ASR	Whisper / Distil-Whisper / Faster-Whisper	MIT	OpenAI's gift. Distil-Whisper / Faster-Whisper are 4× faster on the same hardware. Multilingual.
TTS	OpenVoice / XTTS / Piper / Kokoro	MIT / Apache	Voice cloning at usable quality, on consumer hardware. Kokoro is the smallest, runs on CPU.

8 · Training data.

The frontier models train on multi-trillion-token corpora that are not redistributable. The open-data world is recovering — slowly — through projects that publish the recipe and curated subsets:

Dataset	Scale	License	Position
FineWeb / FineWeb-Edu	15T tokens	ODC-BY	HuggingFace's curated Common Crawl.
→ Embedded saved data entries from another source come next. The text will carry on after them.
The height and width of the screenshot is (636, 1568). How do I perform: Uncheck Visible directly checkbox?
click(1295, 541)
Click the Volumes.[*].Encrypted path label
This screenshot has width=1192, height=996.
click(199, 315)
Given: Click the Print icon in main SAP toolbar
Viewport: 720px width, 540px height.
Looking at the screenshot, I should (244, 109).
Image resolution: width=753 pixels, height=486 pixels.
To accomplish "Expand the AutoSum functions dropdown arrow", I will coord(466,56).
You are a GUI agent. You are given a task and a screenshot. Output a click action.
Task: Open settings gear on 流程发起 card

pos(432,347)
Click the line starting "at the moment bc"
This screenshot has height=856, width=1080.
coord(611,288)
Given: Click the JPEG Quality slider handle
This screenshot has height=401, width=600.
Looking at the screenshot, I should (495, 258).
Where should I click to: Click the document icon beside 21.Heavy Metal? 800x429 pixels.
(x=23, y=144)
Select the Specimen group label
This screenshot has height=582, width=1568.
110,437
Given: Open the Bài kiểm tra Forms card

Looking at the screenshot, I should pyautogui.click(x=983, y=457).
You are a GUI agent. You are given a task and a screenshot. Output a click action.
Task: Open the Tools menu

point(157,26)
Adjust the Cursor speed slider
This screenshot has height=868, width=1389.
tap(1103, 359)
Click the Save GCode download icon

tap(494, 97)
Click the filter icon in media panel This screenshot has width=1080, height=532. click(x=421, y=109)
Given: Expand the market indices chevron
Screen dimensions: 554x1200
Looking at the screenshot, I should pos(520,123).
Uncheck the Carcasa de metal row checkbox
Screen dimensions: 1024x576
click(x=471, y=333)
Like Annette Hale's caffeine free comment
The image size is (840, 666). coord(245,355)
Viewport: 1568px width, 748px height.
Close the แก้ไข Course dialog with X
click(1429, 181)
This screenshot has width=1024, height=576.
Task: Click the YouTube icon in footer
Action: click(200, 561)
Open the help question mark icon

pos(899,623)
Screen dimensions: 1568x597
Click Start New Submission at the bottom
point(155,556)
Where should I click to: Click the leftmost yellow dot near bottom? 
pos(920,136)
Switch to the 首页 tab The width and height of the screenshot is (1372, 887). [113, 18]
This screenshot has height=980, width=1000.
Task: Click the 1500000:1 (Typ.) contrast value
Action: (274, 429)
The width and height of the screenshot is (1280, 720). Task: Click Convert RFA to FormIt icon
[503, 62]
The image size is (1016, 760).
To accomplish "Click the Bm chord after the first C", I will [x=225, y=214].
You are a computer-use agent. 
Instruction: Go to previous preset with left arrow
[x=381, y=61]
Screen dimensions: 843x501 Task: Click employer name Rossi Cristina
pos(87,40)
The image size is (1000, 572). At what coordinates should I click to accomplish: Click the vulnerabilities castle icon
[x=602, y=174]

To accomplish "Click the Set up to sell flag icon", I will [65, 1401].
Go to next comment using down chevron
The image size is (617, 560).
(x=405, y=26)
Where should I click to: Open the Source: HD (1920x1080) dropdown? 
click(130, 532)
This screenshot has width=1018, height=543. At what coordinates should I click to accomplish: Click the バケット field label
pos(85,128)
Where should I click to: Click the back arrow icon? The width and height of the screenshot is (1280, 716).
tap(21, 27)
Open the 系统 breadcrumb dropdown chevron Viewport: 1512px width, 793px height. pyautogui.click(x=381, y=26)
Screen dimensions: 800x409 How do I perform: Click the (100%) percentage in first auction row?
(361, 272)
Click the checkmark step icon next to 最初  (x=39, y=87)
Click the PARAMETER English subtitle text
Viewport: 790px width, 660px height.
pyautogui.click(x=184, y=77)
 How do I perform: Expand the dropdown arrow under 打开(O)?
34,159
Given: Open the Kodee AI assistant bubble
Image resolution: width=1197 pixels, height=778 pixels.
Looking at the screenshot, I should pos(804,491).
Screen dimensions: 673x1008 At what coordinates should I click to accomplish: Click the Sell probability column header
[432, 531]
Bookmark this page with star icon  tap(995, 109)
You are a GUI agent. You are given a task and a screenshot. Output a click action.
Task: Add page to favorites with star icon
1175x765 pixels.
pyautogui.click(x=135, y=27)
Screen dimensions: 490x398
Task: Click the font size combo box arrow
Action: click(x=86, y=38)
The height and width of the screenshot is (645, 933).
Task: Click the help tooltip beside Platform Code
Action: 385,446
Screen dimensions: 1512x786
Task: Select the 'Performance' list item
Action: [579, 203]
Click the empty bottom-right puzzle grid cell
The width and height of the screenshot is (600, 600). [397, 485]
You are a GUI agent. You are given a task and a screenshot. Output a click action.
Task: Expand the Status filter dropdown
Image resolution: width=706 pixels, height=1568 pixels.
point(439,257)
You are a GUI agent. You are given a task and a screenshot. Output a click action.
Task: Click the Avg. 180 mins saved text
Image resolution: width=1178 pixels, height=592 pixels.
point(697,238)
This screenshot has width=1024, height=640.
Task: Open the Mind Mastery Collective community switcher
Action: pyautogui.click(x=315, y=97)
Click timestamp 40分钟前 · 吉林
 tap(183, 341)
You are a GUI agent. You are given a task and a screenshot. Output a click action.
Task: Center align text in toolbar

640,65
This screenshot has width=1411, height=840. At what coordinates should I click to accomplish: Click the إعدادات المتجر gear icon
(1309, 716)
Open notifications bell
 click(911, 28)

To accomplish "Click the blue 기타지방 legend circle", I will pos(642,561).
Educational subset is the modern training-data baseline.
RedPajama-V2	30T tokens	Various source	Together's reproduction of LLaMA training mix. Heavy but well-documented.
The Pile / Pile-Uncopyrighted	825 GB	Various	EleutherAI's classic. Pile-Uncopyrighted is the legally cleaner subset.
Dolma	3T tokens	ODC-BY	Allen AI's pre-training corpus for OLMo. Recipe and tooling fully open.
SlimPajama / RefinedWeb	627B / 600B	Various	High-quality deduplicated subsets. Practical for medium-scale pretraining.
Common Crawl	3-4 PB / month	CC-BY-style for crawler	The raw input. Most of the above are processed subsets of CC.

9 · Where CyberdyneLabs sits in this stack.

Six programs, all open. We sit in the open-weights tier: we ship deltas, not donor weights, because the donor (Qwen 2.5) is already openly available under Apache 2.0. The full position:

Layer	Our contribution	License	Where
Runtime	Frankenstellm — single C++/CUDA binary (gigachad_native), Physarium-7B Q4 at 83.58 tok/s on 3060 Ti	MIT	/frankenstellm
Fine-tuning	Surgery doctrine — QLoRA + 4-axis gate + revert ledger	MIT (code) / CC-BY-SA (docs)	/surgery
Multi-organ orchestration	Frankenstellm — 7B brain + 8 specialist organs, Black-Dog router	MIT	/frankenstellm
Cognitive engine	ADAM — 1.2M concepts, Cl(3,0) dynamics, line-addressable spine	MIT	/adam
Embodied AI	MACHINA — N-d cognitive substrate world simulator	MIT	/machina
Layer-1 substrate	PhysarumChain — bio-routed L1, Cl(4,1) addresses, AMM	MIT	/physarum
4D agent ecosystem	Hypercolony — 1024 agents on hypercube, Ibn Khaldun cycle	MIT	/hypercolony
Doctrine	Truth ledger, ARIZ kernel, Black-Dog learning loop	CC-BY-SA 4.0	/downloads
Reports	66 dated research reports, individually addressable	CC-BY-SA 4.0	/r/

We do not run a paid API gateway, a metered weight-rental service, or a closed managed offering. The entire stack ships from /downloads as a single doctrine pack (24 docs) and reports archive (66 reports) plus the runtime binary. Patient capital, deliberate engineering, an aversion to premature deployment.